Let us know how it goes.

Good luck.

jemimavintage hugs to your, those work colleagues from 25 years ago sound crap.

waitingforsomething · 04/11/2015 20:16

Op it sounds like playground bullying - pathetic. I would also be hurt by this behaviour and it sounds like they are deliberately excluding you for no good reason.
I would also look for a new job; life's too short and it will get to you more and more.

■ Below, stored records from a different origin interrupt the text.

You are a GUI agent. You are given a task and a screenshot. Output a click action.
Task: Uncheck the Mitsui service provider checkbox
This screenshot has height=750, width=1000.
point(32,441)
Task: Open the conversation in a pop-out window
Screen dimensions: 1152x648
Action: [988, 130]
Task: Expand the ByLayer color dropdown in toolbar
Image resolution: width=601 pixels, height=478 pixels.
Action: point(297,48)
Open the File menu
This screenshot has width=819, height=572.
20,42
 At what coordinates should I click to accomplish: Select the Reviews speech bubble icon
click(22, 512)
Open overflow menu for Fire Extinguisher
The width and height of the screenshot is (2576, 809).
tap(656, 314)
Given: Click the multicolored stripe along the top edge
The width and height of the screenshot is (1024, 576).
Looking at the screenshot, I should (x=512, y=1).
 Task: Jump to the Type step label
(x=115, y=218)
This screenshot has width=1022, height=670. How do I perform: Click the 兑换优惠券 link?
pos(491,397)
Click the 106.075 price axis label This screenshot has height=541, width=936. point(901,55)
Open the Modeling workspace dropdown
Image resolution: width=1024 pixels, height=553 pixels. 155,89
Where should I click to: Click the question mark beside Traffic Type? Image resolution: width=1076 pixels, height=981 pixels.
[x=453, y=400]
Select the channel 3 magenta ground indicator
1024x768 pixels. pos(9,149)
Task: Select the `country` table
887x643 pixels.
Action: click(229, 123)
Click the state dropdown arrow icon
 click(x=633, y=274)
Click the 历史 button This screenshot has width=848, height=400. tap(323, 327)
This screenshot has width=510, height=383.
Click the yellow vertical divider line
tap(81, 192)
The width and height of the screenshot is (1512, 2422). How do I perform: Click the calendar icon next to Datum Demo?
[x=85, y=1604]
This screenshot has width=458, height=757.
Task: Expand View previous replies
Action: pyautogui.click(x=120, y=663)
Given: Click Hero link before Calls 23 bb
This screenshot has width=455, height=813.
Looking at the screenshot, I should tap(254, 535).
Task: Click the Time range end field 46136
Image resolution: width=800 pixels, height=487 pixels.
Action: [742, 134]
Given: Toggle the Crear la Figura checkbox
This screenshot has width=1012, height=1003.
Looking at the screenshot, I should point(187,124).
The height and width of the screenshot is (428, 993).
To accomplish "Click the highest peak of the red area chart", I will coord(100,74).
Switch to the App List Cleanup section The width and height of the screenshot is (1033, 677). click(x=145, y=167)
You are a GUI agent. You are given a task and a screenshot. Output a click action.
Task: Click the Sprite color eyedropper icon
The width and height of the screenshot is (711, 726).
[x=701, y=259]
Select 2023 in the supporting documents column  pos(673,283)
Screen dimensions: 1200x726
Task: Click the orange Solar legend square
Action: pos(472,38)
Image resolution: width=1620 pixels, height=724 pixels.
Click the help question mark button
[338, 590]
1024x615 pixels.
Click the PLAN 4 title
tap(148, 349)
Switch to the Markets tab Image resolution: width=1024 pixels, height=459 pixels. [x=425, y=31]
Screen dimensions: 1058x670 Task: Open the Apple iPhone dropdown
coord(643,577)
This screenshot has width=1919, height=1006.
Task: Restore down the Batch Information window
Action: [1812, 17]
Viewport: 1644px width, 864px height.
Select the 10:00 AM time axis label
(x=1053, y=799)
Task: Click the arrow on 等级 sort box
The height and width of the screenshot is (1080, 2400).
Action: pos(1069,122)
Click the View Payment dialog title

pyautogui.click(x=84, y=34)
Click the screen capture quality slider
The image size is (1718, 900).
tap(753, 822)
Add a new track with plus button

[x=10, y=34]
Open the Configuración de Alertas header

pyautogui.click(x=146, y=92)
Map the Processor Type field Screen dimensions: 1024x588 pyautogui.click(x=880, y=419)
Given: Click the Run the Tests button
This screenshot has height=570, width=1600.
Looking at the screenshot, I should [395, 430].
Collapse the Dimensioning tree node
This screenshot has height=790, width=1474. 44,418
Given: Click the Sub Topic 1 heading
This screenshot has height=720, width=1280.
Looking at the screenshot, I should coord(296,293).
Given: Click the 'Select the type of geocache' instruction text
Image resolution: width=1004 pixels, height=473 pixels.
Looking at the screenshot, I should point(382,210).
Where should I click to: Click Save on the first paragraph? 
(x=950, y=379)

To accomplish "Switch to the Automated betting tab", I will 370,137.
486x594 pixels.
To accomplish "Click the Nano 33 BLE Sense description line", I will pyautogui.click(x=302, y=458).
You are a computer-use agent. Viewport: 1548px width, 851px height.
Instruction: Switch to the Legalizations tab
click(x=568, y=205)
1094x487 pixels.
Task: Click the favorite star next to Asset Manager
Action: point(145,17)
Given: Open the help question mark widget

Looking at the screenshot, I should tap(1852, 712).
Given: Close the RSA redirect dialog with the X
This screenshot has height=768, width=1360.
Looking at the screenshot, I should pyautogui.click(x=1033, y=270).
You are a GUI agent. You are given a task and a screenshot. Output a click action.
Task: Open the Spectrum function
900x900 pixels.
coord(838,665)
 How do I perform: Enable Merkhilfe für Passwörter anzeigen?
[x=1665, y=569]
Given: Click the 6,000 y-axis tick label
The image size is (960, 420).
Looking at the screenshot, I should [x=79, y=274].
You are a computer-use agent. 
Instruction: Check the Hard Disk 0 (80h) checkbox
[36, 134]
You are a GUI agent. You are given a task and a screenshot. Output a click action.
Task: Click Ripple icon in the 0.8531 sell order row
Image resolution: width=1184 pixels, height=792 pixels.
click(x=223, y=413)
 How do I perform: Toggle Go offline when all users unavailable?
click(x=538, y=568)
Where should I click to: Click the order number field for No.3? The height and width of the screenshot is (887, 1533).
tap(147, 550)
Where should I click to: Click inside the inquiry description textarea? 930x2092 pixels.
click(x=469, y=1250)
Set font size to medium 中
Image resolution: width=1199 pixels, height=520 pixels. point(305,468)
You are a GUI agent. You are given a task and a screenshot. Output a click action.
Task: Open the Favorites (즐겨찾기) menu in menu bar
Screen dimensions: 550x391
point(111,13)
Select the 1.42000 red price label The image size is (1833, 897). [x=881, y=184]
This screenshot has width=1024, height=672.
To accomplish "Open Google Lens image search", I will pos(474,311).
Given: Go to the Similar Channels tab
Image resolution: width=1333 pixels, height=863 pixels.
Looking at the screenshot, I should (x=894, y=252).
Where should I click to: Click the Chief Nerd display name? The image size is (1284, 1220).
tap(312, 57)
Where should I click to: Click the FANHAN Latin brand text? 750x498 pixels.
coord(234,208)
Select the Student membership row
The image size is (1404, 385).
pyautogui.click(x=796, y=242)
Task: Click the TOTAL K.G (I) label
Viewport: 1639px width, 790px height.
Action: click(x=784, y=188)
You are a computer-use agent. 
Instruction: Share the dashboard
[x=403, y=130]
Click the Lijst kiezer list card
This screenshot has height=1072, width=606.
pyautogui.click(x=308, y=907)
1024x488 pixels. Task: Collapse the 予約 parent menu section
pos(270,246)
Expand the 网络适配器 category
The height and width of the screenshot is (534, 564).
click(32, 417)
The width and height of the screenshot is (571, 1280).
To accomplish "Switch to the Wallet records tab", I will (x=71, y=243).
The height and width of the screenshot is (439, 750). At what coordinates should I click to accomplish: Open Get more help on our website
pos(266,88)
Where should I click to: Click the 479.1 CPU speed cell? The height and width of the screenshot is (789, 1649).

Italiangreyhound · 04/11/2015 20:17

manner not manor!

Ivegotnothing · 04/11/2015 20:17

Most definitely not your fault. In my first workplace (many, many years ago), I tried overly hard to join in. It was a big place and I put in all the small group birthday collections (some I couldn't afford), signed every card, etc. and actually thought I was 'in' those groups. When it came to my 18th I realised no one had even asked when my birthday was and I was only saved from utter mortification by a distant relative who worked there who had put out a general card and collection (the kind where you put pennies in because you couldn't remember who they were). That lesson stuck with me (after some tears at home)...sometimes you just have to go to work for the money. Hang in there if you need to, but don't let it get you down. And Jemima I have been in that sort of situation - at least it makes us 'rescue' others when we see it happening, it's not all bad.